◆ **TRY IT**: Nothing should appear in the answer except the lines below from the line containing "The height and width of the screenshot is (496, 882)." through the line containing "The height and width of the screenshot is (620, 1102).", copied exactly, with pictures left out.

◆ **SUPPLIED RECORDS**:
=== Section Start ===

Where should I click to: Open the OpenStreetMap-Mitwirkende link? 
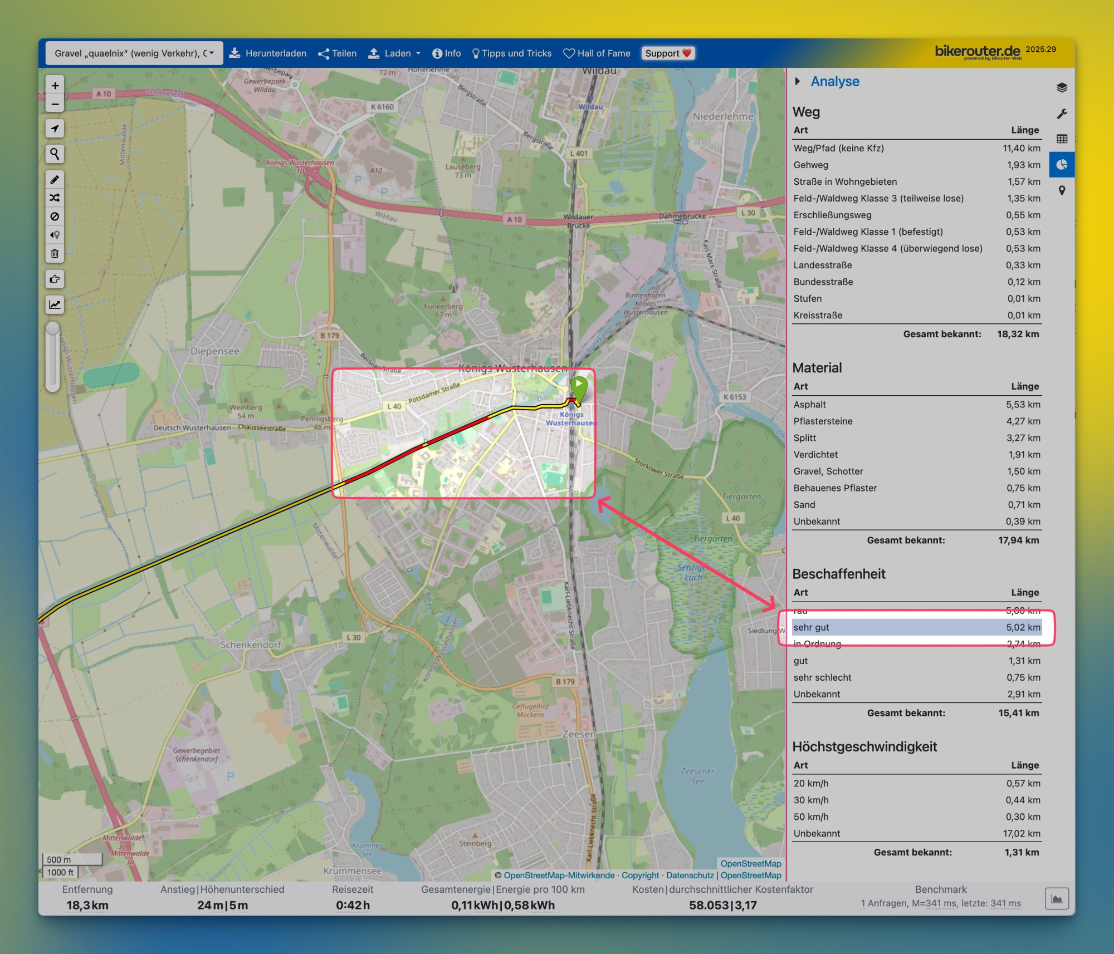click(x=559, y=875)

=== Section End ===
=== Section Start ===

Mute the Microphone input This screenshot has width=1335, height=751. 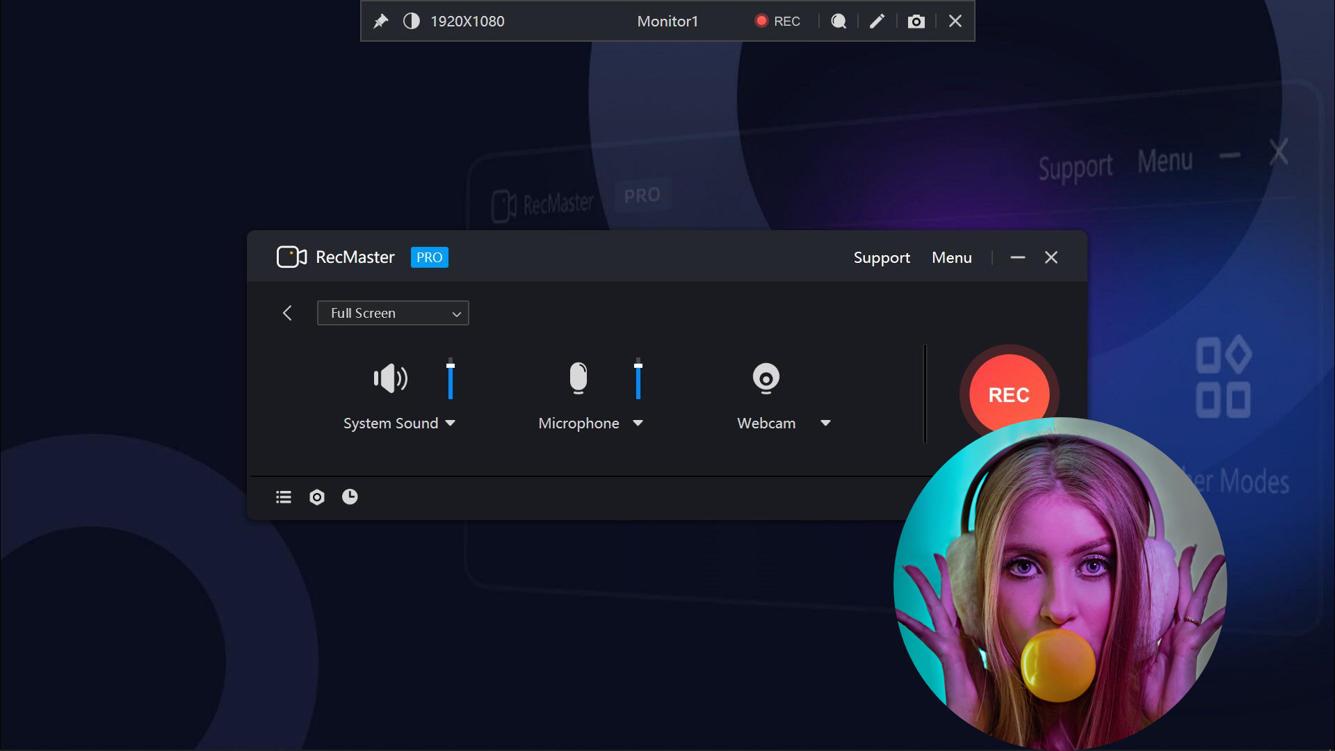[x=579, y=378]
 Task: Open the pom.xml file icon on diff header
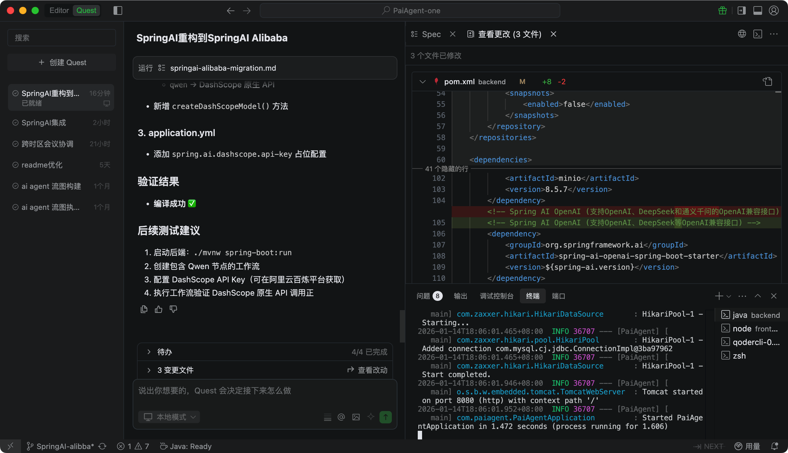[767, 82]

=== Section End ===
=== Section Start ===

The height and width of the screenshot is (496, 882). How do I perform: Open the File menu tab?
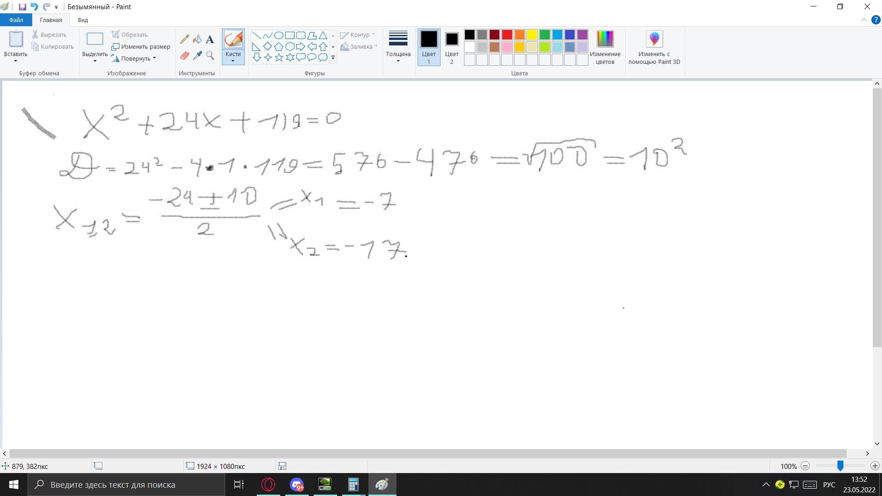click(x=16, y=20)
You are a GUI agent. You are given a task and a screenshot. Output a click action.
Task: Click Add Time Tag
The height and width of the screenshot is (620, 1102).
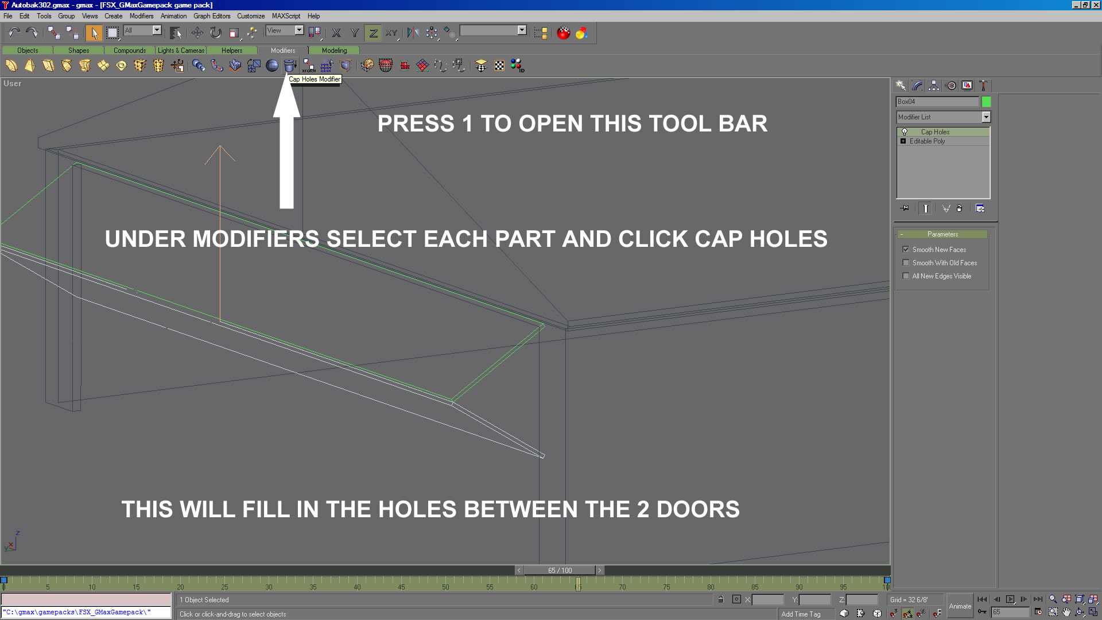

=== Section End ===

◆ **RESPONSE BOX**:
The height and width of the screenshot is (496, 882). How do I perform: Open the File menu tab?
click(x=16, y=20)
You are a GUI agent. You are given a task and a screenshot. Output a click action.
Task: Click Add Time Tag
The height and width of the screenshot is (620, 1102).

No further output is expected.